[Work to complete] Duplicate the lines of the records from the one containing "Click the 99.423 high price marker" through the one containing "Action: pos(1250,404)", keeping both of those lines. Do not include the pictures.

** Start Material for this exercise **

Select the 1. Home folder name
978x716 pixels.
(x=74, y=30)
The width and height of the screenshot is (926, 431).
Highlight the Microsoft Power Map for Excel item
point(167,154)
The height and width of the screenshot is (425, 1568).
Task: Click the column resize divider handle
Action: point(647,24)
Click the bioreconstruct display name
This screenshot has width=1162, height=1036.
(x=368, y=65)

** End Material for this exercise **
** Start Material for this exercise **

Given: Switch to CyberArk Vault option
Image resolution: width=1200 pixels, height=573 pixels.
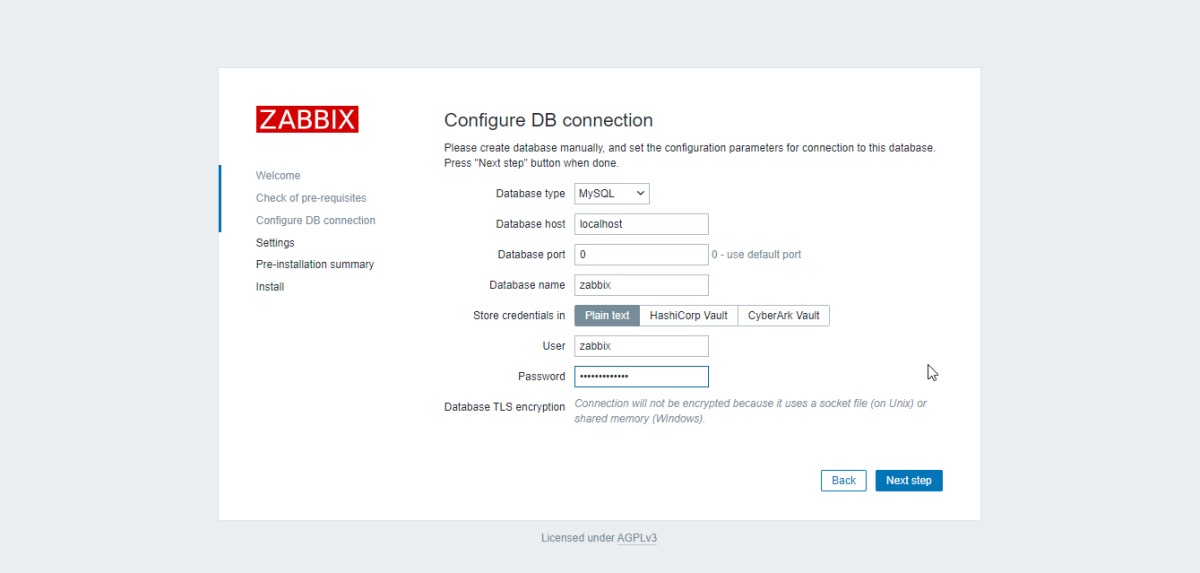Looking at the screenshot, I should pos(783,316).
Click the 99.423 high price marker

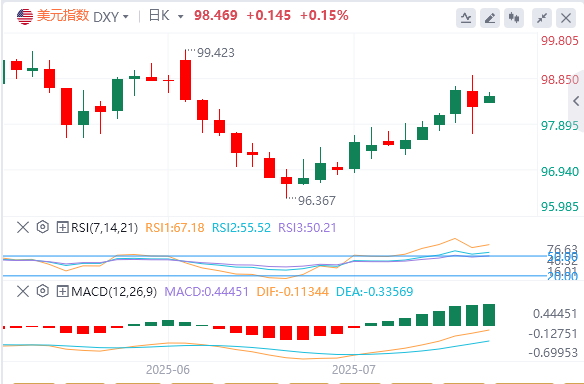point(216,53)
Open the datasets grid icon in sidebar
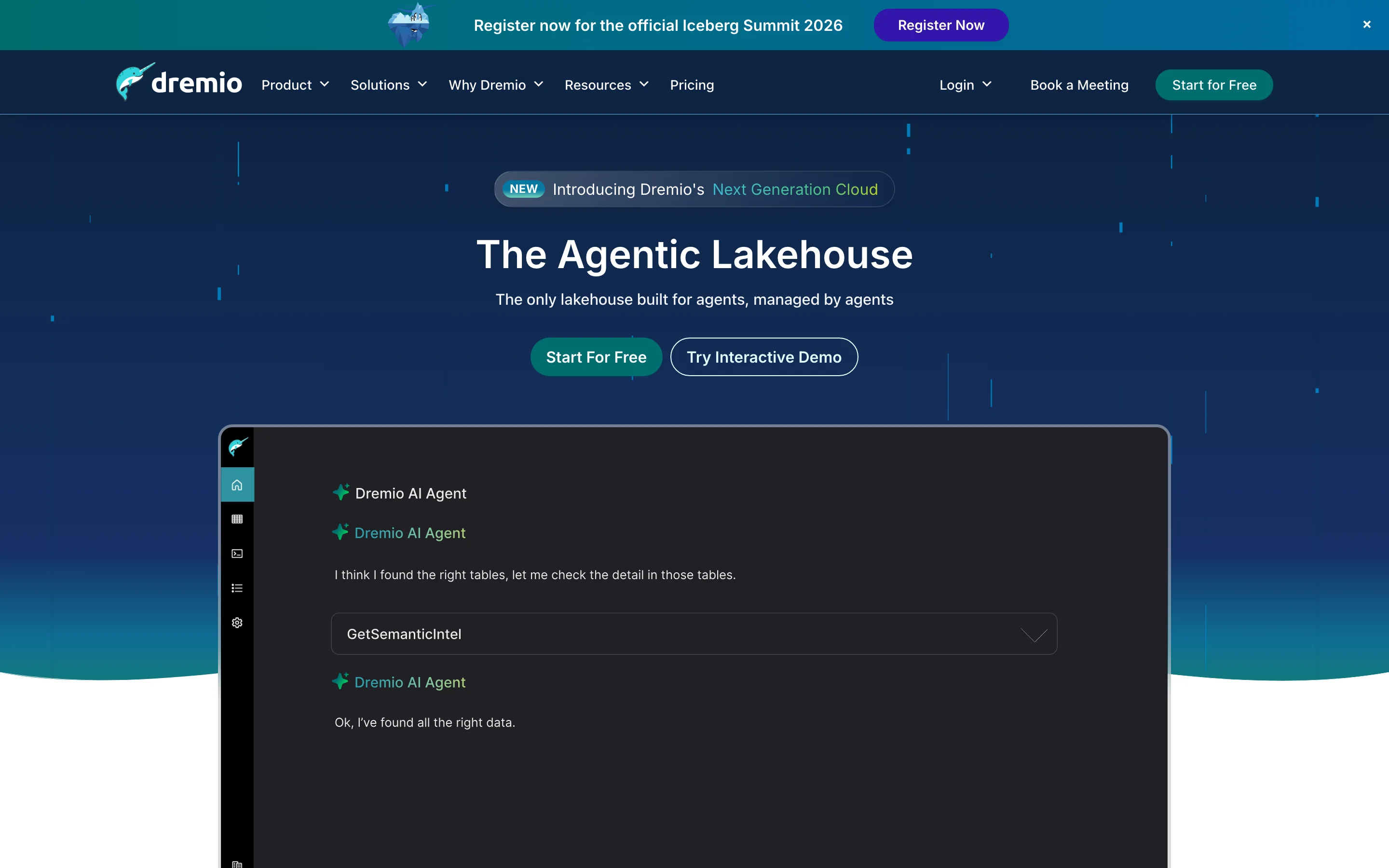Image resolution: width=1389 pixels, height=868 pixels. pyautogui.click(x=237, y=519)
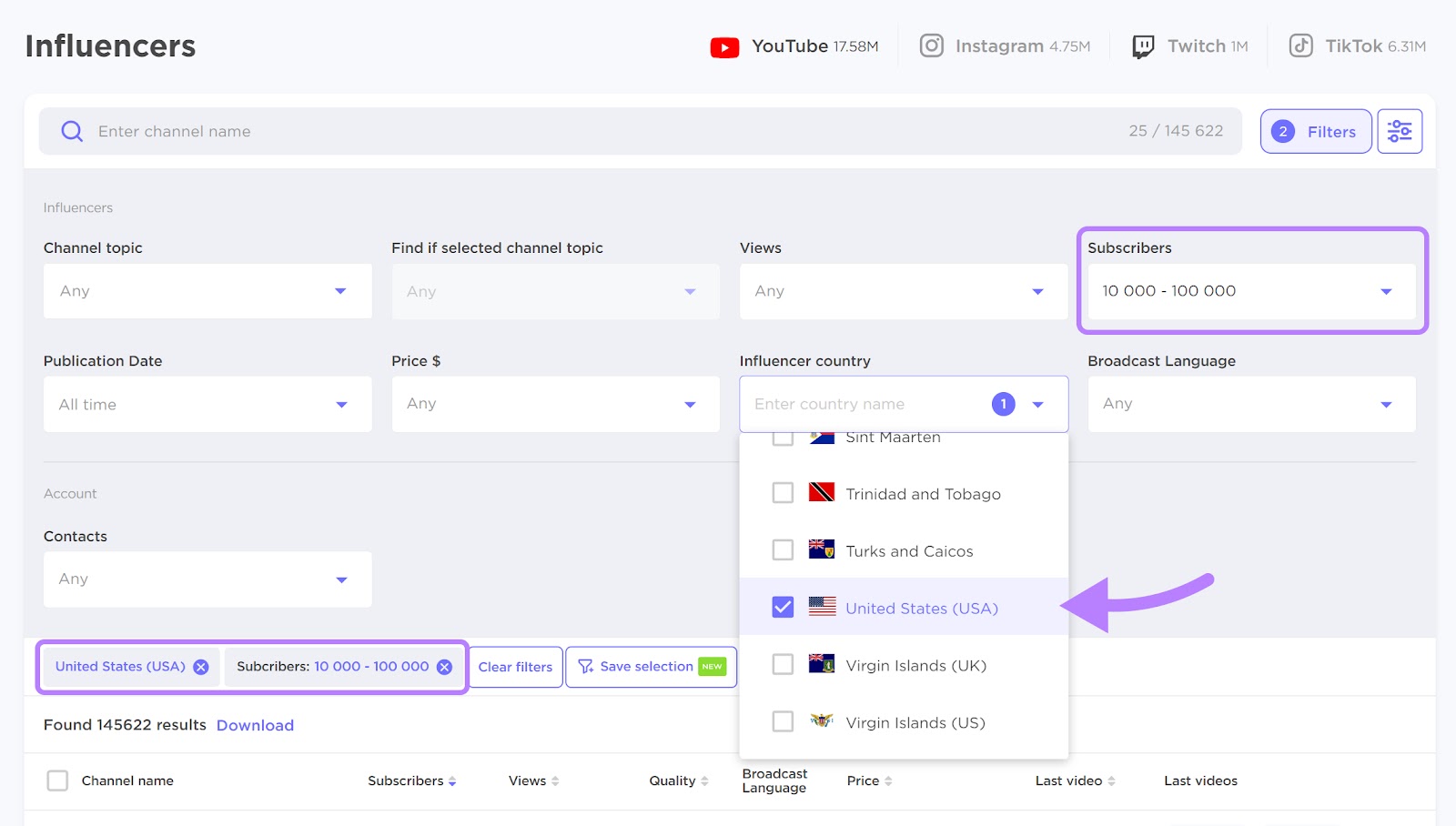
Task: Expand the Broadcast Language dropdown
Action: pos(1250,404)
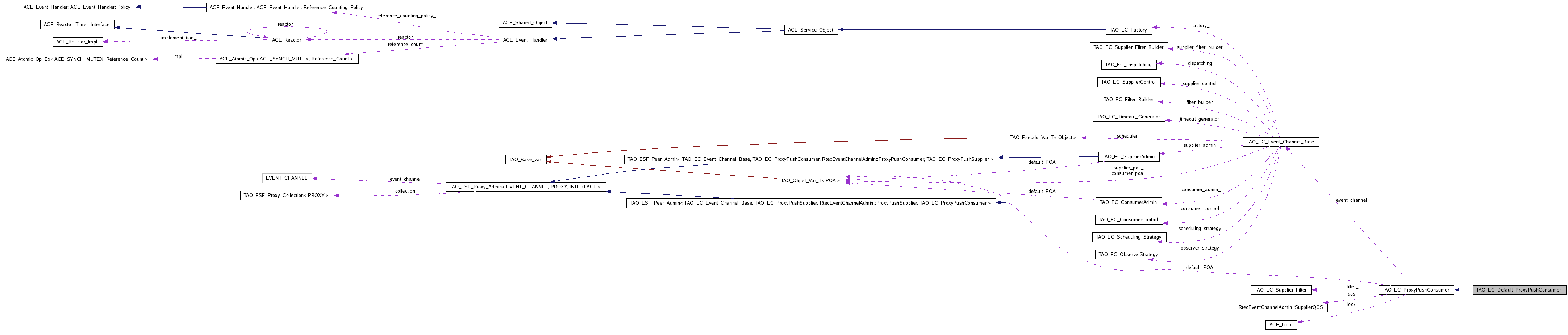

** End Material for this exercise **

[Response]
Click the 99.423 high price marker

point(216,53)
Open the datasets grid icon in sidebar
Image resolution: width=1389 pixels, height=868 pixels. pyautogui.click(x=237, y=519)
Task: Expand the Broadcast Language dropdown
Action: pos(1250,404)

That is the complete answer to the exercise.